Brian O’Doherty was born in 1928 in Ballaghaderreen, Ireland, and was raised in Dublin. He trained to become a doctor and even worked for a year in a cancer hospital. But his heart was with the art world, and so he moved to what was then the center of it, New York, in 1957. He took a job as a critic to support himself.
During this period, O’Doherty became exceedingly well-connected. In 1967, he was chosen to edit a double issue of Aspen, a short-lived “three-dimensional magazine” about the avant-garde that looked less like a publication than it did a sculpture of a sort. Among its contributors was the French philosopher Roland Barthes, whose famed “Death of the Author” essay was published for the first time in English in the issue.
In the decades afterward, O’Doherty would continue to chart new formal territory with his art. In 1973, he began producing a series of rope drawings in which cord was strung all across gallery spaces, causing viewers to have to kneel beneath and step carefully around them in order to properly see them. These works pushed the theory purveyed in Inside the White Cube into action, forcing viewers to look beyond the gallery wall to contemplate the spaces around them.

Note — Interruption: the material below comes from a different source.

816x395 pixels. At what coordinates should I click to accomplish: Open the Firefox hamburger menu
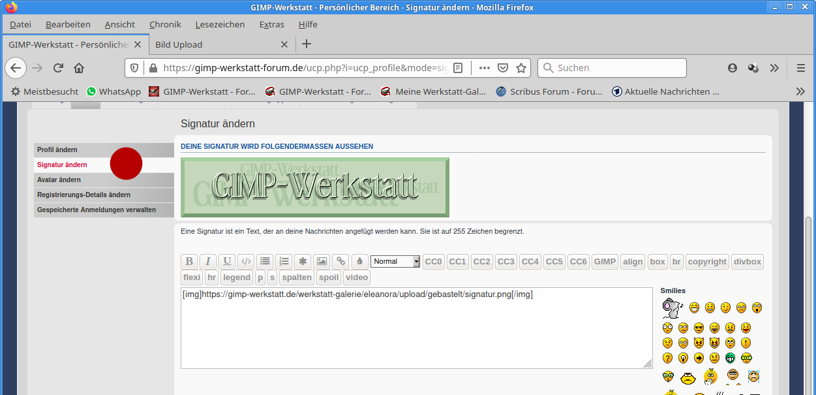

“The blank wall is not easy,” he once told Artforum, speaking of a 2015 rope drawing. “Corners and whole rooms are easier, but the wall is a complete, enveloping experience. A dialogue is established between those continents of inside and outside.”
Even works that seemed more straightforward, like O’Doherty’s abstract paintings, were often more dense and conceptual than they first appeared.
Some of his works relied on Ogham, a Medieval alphabet that has been considered the basis for Irish as it stands today. One painting based on those characters is titled One Here Now and fills the walls of the Sirius Arts Centre in Cobh. The piece was a reference, according to O’Doherty, to the space’s history as a former yacht club belonging to British colonizers and to his own personal life, since he departed from New York from the Cobh harbor.
Still, by the time O’Doherty received a Booker Prize nomination for The Deposition of Father McGreevy, a 1999 novel in which William Magnin visits an Irish village where all the women die, he was written about in the press as an out-of-left-field contender. In a profile called “Brian who?,” the Guardian wrote that O’Doherty had been “described as an unknown.”
For those familiar with this “unknown” figure, however, O’Doherty’s many identities, and his multifarious art, made him a figure worthy of greater attention.
In 2014, when he had two gallery shows in New York simultaneously, the New York Times wrote, “Brian O’Doherty would fit right in among the artist-writer-curators and assorted polymaths of this year’s Whitney Biennial.”
And O’Doherty himself seemed to delight in his ability to elude even those who knew him well.
When he buried Patrick Ireland in 2008, he told the Times, “None of us wants to be put in a box.” Then, with a laugh, he added, “Except today.”